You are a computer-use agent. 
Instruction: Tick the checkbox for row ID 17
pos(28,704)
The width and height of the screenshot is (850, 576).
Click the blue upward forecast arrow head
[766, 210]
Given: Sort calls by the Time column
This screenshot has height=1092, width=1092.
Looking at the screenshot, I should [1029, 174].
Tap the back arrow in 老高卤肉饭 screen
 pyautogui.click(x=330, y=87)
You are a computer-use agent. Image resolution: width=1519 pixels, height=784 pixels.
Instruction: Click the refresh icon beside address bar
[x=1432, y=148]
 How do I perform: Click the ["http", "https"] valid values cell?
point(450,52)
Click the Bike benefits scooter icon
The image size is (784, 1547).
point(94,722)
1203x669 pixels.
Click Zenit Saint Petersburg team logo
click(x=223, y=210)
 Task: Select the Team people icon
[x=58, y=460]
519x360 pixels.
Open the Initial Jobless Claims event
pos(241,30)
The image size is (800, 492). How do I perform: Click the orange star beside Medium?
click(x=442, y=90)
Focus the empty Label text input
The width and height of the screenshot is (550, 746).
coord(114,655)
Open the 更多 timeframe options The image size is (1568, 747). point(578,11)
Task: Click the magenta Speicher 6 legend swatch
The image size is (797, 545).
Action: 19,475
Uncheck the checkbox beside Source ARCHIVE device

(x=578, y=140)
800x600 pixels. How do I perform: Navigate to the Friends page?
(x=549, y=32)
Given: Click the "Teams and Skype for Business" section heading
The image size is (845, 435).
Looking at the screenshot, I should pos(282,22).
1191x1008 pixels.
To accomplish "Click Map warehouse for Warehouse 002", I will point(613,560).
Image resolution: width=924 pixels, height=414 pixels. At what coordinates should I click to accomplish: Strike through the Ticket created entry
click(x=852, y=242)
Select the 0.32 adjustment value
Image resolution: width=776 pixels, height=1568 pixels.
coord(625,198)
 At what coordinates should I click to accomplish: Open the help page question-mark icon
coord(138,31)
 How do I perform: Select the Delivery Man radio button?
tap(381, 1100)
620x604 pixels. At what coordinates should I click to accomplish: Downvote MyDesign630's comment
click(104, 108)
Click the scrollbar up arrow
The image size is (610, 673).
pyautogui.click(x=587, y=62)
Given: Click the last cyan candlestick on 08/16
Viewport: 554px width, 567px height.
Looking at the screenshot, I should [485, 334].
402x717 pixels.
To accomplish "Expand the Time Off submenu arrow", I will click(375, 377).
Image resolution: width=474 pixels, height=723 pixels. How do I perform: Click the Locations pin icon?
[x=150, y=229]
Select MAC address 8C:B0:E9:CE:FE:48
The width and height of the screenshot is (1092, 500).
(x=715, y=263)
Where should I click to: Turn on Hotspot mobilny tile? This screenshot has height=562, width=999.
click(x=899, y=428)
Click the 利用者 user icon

> YOUR GOAL
Set down the material exactly, keeping every line.

> REPLY
You are a computer-use agent. 
Instruction: Tick the checkbox for row ID 17
pos(28,704)
The width and height of the screenshot is (850, 576).
Click the blue upward forecast arrow head
[766, 210]
Given: Sort calls by the Time column
This screenshot has height=1092, width=1092.
Looking at the screenshot, I should [1029, 174].
Tap the back arrow in 老高卤肉饭 screen
 pyautogui.click(x=330, y=87)
You are a computer-use agent. Image resolution: width=1519 pixels, height=784 pixels.
Instruction: Click the refresh icon beside address bar
[x=1432, y=148]
 How do I perform: Click the ["http", "https"] valid values cell?
point(450,52)
Click the Bike benefits scooter icon
The image size is (784, 1547).
point(94,722)
1203x669 pixels.
Click Zenit Saint Petersburg team logo
click(x=223, y=210)
 Task: Select the Team people icon
[x=58, y=460]
519x360 pixels.
Open the Initial Jobless Claims event
pos(241,30)
The image size is (800, 492). How do I perform: Click the orange star beside Medium?
click(x=442, y=90)
Focus the empty Label text input
The width and height of the screenshot is (550, 746).
coord(114,655)
Open the 更多 timeframe options The image size is (1568, 747). point(578,11)
Task: Click the magenta Speicher 6 legend swatch
The image size is (797, 545).
Action: 19,475
Uncheck the checkbox beside Source ARCHIVE device

(x=578, y=140)
800x600 pixels. How do I perform: Navigate to the Friends page?
(x=549, y=32)
Given: Click the "Teams and Skype for Business" section heading
The image size is (845, 435).
Looking at the screenshot, I should pos(282,22).
1191x1008 pixels.
To accomplish "Click Map warehouse for Warehouse 002", I will point(613,560).
Image resolution: width=924 pixels, height=414 pixels. At what coordinates should I click to accomplish: Strike through the Ticket created entry
click(x=852, y=242)
Select the 0.32 adjustment value
Image resolution: width=776 pixels, height=1568 pixels.
coord(625,198)
 At what coordinates should I click to accomplish: Open the help page question-mark icon
coord(138,31)
 How do I perform: Select the Delivery Man radio button?
tap(381, 1100)
620x604 pixels. At what coordinates should I click to accomplish: Downvote MyDesign630's comment
click(104, 108)
Click the scrollbar up arrow
The image size is (610, 673).
pyautogui.click(x=587, y=62)
Given: Click the last cyan candlestick on 08/16
Viewport: 554px width, 567px height.
Looking at the screenshot, I should [485, 334].
402x717 pixels.
To accomplish "Expand the Time Off submenu arrow", I will click(375, 377).
Image resolution: width=474 pixels, height=723 pixels. How do I perform: Click the Locations pin icon?
[x=150, y=229]
Select MAC address 8C:B0:E9:CE:FE:48
The width and height of the screenshot is (1092, 500).
(x=715, y=263)
Where should I click to: Turn on Hotspot mobilny tile? This screenshot has height=562, width=999.
click(x=899, y=428)
Click the 利用者 user icon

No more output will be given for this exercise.